The Nevada Division of Natural Heritage systematically collects information on Nevada's at-risk biological features--plants, animals, and ecological communities according to Natural Heritage Methodology. Staff biologists and data management specialists consolidate natural resource information from diverse sources such as field surveys, museum collections, resource management agencies, published and unpublished reports, and knowledgeable individuals. We research and record facts: the existence, locations, numbers, condition, biology, and habitats of species and ecological communities. This comprehensive inventory is maintained in a system of GIS databases, online reports, and paper files, and is continually updated, refined, and subjected to quality controls. The information becomes more complete each year, and also continues to change to reflect current conditions on the landscape.

## [What the task requires]
Write out the passage about the Nevada Division of Natural Heritage word for word from "The Nevada Division" to "on the landscape.". The lines have no connection to the passage about the Nevada Division of Natural Heritage.

## [Dataset content]

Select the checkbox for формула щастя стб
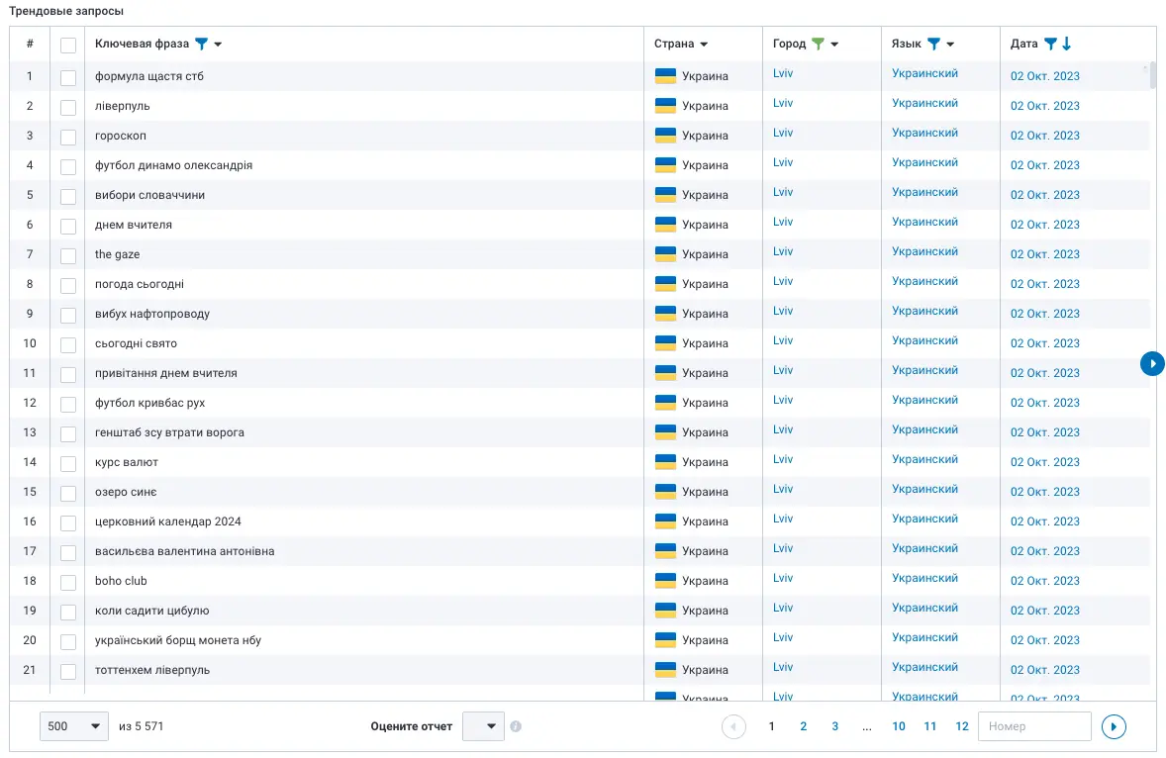The height and width of the screenshot is (758, 1166). click(x=66, y=74)
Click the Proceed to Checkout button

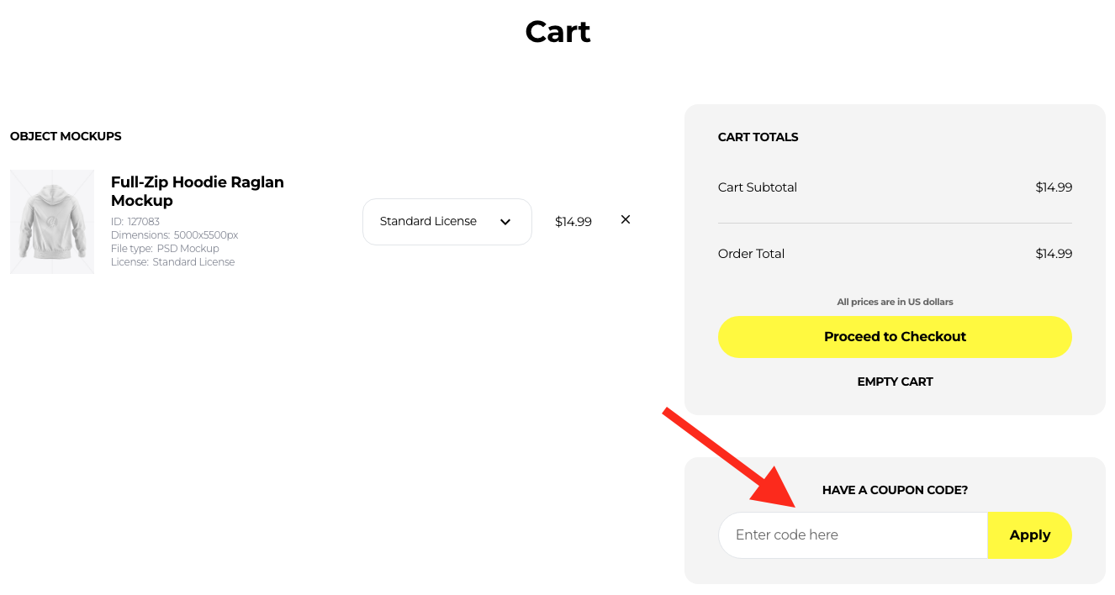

## [Exercise response]
The Nevada Division of Natural Heritage systematically collects information on Nevada's at-risk biological features--plants, animals, and ecological communities according to Natural Heritage Methodology. Staff biologists and data management specialists consolidate natural resource information from diverse sources such as field surveys, museum collections, resource management agencies, published and unpublished reports, and knowledgeable individuals. We research and record facts: the existence, locations, numbers, condition, biology, and habitats of species and ecological communities. This comprehensive inventory is maintained in a system of GIS databases, online reports, and paper files, and is continually updated, refined, and subjected to quality controls. The information becomes more complete each year, and also continues to change to reflect current conditions on the landscape.